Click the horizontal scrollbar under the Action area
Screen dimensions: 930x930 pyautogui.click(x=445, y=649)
---
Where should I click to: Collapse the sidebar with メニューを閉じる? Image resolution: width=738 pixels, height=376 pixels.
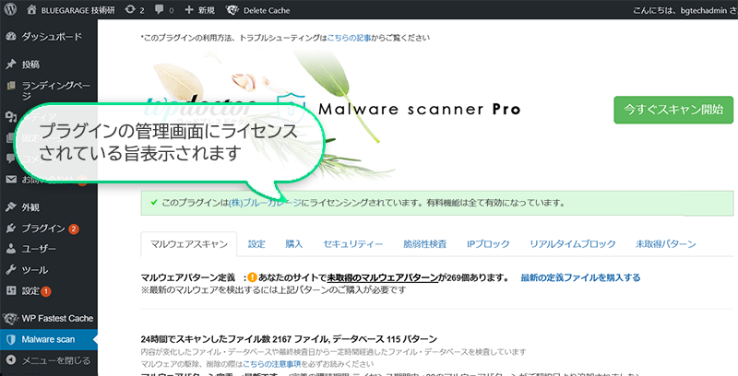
...
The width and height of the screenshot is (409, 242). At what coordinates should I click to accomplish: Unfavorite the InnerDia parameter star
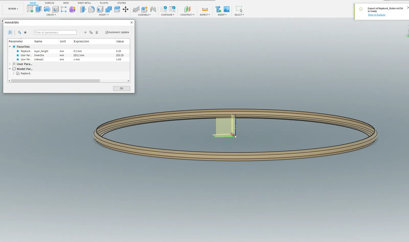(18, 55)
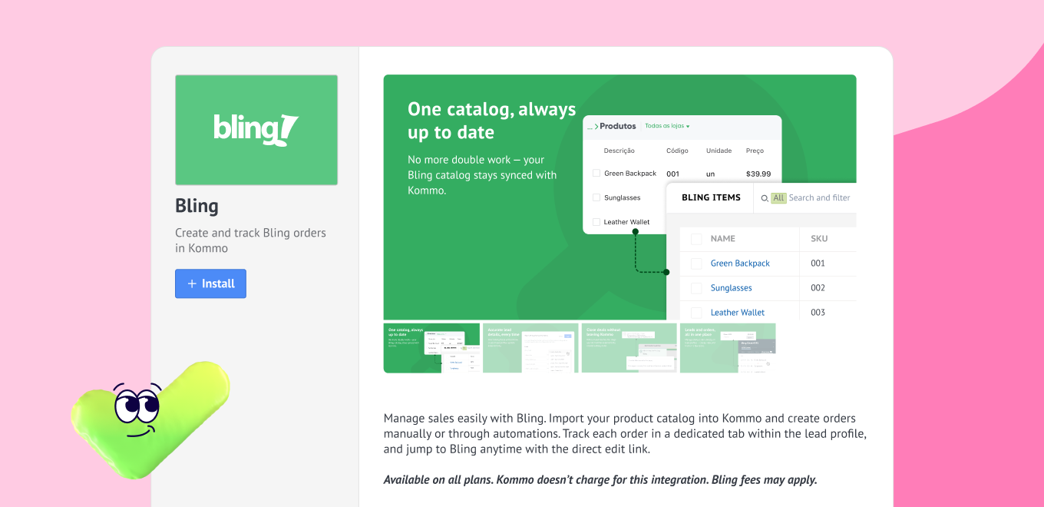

Exercise task> Retype the lines starting with the line that contains "Click the horizontal" and going on through the line that contains "Screen dimensions: 930x930", both included.

Correct response>
Click the horizontal scrollbar under the Action area
Screen dimensions: 930x930 pyautogui.click(x=445, y=649)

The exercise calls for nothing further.